TASK DATA.

####

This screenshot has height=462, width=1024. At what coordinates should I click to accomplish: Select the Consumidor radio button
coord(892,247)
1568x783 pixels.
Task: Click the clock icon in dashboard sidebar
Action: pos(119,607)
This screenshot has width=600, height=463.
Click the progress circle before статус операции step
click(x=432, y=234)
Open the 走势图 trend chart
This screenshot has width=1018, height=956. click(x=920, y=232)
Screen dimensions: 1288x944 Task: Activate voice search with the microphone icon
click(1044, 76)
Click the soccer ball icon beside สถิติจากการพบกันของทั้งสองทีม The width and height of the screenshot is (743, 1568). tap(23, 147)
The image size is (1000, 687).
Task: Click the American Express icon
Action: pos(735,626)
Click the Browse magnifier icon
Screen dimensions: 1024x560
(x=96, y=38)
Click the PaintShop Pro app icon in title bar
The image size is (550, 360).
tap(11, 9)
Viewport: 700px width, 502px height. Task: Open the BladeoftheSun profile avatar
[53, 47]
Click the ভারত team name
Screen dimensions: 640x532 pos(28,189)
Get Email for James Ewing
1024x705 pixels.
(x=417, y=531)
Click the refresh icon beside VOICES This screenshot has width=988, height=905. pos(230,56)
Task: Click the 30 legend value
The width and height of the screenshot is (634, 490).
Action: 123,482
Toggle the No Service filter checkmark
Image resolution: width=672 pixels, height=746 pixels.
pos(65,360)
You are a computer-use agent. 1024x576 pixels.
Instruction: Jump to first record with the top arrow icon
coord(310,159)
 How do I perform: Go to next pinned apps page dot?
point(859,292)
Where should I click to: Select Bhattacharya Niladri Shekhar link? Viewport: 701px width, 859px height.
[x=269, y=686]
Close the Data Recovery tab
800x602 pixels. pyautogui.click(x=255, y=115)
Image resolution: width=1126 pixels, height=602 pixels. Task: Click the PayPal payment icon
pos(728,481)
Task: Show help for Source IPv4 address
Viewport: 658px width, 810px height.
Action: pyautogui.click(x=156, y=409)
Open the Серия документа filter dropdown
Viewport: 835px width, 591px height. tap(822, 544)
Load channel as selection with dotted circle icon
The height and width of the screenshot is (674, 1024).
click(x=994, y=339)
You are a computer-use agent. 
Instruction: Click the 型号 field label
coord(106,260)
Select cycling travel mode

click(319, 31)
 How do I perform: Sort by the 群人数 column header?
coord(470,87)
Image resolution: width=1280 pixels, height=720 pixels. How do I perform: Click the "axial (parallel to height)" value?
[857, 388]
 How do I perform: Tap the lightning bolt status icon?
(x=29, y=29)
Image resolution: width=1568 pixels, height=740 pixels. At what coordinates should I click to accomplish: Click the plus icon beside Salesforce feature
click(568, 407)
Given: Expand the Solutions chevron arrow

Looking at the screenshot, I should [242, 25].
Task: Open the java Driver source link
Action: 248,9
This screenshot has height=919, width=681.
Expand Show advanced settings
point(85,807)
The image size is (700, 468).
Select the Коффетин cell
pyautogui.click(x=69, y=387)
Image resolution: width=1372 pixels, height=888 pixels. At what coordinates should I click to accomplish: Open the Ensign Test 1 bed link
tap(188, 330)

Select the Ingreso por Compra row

####

Repeat the entries. Keep each one exactly as written.

TASK RESPONSE.
This screenshot has height=462, width=1024. At what coordinates should I click to accomplish: Select the Consumidor radio button
coord(892,247)
1568x783 pixels.
Task: Click the clock icon in dashboard sidebar
Action: pos(119,607)
This screenshot has width=600, height=463.
Click the progress circle before статус операции step
click(x=432, y=234)
Open the 走势图 trend chart
This screenshot has width=1018, height=956. click(x=920, y=232)
Screen dimensions: 1288x944 Task: Activate voice search with the microphone icon
click(1044, 76)
Click the soccer ball icon beside สถิติจากการพบกันของทั้งสองทีม The width and height of the screenshot is (743, 1568). tap(23, 147)
The image size is (1000, 687).
Task: Click the American Express icon
Action: pos(735,626)
Click the Browse magnifier icon
Screen dimensions: 1024x560
(x=96, y=38)
Click the PaintShop Pro app icon in title bar
The image size is (550, 360).
tap(11, 9)
Viewport: 700px width, 502px height. Task: Open the BladeoftheSun profile avatar
[53, 47]
Click the ভারত team name
Screen dimensions: 640x532 pos(28,189)
Get Email for James Ewing
1024x705 pixels.
(x=417, y=531)
Click the refresh icon beside VOICES This screenshot has width=988, height=905. pos(230,56)
Task: Click the 30 legend value
The width and height of the screenshot is (634, 490).
Action: 123,482
Toggle the No Service filter checkmark
Image resolution: width=672 pixels, height=746 pixels.
pos(65,360)
You are a computer-use agent. 1024x576 pixels.
Instruction: Jump to first record with the top arrow icon
coord(310,159)
 How do I perform: Go to next pinned apps page dot?
point(859,292)
Where should I click to: Select Bhattacharya Niladri Shekhar link? Viewport: 701px width, 859px height.
[x=269, y=686]
Close the Data Recovery tab
800x602 pixels. pyautogui.click(x=255, y=115)
Image resolution: width=1126 pixels, height=602 pixels. Task: Click the PayPal payment icon
pos(728,481)
Task: Show help for Source IPv4 address
Viewport: 658px width, 810px height.
Action: pyautogui.click(x=156, y=409)
Open the Серия документа filter dropdown
Viewport: 835px width, 591px height. tap(822, 544)
Load channel as selection with dotted circle icon
The height and width of the screenshot is (674, 1024).
click(x=994, y=339)
You are a computer-use agent. 
Instruction: Click the 型号 field label
coord(106,260)
Select cycling travel mode

click(319, 31)
 How do I perform: Sort by the 群人数 column header?
coord(470,87)
Image resolution: width=1280 pixels, height=720 pixels. How do I perform: Click the "axial (parallel to height)" value?
[857, 388]
 How do I perform: Tap the lightning bolt status icon?
(x=29, y=29)
Image resolution: width=1568 pixels, height=740 pixels. At what coordinates should I click to accomplish: Click the plus icon beside Salesforce feature
click(568, 407)
Given: Expand the Solutions chevron arrow

Looking at the screenshot, I should [242, 25].
Task: Open the java Driver source link
Action: 248,9
This screenshot has height=919, width=681.
Expand Show advanced settings
point(85,807)
The image size is (700, 468).
Select the Коффетин cell
pyautogui.click(x=69, y=387)
Image resolution: width=1372 pixels, height=888 pixels. At what coordinates should I click to accomplish: Open the Ensign Test 1 bed link
tap(188, 330)

Select the Ingreso por Compra row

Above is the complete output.